→ **Try it**:
Find all lines below containing the string "computer" and return them.

[Dataset entries]
---------------

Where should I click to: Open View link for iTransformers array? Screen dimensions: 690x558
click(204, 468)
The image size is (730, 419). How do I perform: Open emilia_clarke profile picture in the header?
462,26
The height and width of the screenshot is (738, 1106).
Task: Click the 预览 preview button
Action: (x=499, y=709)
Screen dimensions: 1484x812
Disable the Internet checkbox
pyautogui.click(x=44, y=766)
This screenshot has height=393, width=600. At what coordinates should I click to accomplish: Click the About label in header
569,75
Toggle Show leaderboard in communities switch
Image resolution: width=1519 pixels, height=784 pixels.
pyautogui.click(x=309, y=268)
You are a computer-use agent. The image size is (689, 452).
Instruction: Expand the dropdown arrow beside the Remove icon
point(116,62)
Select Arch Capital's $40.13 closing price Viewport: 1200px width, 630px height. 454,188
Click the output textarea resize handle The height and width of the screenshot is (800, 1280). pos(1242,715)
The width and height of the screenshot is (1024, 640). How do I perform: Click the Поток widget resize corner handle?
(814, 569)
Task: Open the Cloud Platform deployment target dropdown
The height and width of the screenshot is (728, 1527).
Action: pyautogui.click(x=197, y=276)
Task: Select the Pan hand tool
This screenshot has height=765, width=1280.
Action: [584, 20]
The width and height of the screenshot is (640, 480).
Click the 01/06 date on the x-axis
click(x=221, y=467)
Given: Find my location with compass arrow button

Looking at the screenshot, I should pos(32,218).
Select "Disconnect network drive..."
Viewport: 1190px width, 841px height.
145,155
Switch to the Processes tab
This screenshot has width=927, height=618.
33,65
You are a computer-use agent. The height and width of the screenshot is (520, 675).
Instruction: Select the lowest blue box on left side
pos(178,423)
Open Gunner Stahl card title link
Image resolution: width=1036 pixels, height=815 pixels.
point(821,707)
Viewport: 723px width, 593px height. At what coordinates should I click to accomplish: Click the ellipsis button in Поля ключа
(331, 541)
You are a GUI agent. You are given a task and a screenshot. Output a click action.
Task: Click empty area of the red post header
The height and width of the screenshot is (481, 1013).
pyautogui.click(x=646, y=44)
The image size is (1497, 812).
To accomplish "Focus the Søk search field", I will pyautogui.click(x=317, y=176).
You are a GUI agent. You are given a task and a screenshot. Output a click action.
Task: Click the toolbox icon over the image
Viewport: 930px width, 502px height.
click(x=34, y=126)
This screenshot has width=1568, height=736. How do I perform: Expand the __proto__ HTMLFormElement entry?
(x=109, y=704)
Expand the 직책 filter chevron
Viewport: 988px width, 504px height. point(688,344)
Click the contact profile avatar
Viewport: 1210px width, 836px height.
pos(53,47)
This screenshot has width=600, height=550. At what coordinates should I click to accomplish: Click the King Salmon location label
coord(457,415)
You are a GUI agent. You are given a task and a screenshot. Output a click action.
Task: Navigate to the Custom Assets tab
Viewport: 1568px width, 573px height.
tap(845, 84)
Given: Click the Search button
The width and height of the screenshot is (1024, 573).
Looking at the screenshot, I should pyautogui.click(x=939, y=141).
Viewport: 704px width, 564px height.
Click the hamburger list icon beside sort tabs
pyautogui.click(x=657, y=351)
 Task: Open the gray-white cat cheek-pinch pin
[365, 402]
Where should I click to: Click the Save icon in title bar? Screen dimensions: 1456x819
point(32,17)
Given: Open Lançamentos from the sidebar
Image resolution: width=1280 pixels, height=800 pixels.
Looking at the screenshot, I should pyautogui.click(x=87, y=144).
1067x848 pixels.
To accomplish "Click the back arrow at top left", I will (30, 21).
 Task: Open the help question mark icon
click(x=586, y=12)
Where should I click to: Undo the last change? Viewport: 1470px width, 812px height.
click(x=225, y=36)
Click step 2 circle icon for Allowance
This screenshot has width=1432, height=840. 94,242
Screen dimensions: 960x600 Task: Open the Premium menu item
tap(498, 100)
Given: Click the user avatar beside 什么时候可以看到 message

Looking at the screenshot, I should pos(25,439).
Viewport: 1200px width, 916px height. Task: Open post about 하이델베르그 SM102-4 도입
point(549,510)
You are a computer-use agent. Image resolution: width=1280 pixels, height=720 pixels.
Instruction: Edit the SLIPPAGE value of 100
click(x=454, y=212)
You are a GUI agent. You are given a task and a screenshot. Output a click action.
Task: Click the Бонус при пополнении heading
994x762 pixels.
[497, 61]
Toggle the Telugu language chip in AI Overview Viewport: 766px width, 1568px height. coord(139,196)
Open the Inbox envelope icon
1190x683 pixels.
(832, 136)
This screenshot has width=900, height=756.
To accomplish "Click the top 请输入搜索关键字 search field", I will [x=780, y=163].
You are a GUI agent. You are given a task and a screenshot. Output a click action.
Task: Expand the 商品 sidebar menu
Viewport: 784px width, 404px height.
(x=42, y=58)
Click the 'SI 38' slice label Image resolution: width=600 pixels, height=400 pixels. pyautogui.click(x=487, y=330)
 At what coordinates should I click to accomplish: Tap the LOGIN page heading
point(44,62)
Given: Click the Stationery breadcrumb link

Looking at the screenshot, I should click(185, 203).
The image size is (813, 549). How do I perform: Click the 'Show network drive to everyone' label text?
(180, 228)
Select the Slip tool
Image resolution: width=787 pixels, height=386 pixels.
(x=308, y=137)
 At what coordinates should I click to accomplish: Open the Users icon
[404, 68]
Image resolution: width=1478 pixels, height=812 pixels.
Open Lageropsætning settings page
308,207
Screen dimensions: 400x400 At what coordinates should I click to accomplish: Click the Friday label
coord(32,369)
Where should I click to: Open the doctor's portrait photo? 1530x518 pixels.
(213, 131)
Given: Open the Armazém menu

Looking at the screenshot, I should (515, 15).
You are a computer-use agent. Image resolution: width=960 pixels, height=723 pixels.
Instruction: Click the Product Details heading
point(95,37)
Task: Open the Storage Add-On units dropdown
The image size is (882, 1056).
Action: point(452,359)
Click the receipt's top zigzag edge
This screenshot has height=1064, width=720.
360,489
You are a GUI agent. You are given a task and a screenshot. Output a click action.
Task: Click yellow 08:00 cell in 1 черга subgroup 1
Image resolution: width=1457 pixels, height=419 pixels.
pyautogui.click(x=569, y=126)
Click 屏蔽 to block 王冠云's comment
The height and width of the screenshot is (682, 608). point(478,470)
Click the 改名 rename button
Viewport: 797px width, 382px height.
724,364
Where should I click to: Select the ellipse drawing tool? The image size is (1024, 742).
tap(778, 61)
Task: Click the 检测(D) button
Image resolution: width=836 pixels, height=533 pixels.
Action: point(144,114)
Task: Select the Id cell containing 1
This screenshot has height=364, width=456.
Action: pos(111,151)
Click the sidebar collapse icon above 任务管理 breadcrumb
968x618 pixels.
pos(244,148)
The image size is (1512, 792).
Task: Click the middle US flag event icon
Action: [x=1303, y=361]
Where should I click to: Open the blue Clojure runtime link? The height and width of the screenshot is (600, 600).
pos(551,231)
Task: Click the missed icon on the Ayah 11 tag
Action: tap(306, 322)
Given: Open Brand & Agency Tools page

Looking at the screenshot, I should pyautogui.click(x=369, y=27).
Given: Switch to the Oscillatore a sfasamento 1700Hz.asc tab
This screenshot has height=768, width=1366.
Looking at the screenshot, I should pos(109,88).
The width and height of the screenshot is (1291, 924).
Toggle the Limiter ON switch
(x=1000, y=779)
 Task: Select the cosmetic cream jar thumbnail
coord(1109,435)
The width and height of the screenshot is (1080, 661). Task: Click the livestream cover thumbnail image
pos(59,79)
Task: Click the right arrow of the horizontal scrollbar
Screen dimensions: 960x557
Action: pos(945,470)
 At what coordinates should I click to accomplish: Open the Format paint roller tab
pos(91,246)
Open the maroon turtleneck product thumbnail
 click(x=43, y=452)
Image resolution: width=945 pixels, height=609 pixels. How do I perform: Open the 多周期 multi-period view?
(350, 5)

---------------

→ **Solved problem**:
You are a computer-use agent. The image size is (689, 452).
You are a computer-use agent. The height and width of the screenshot is (520, 675).
You are a computer-use agent. Image resolution: width=1280 pixels, height=720 pixels.
You are a computer-use agent. Image resolution: width=960 pixels, height=723 pixels.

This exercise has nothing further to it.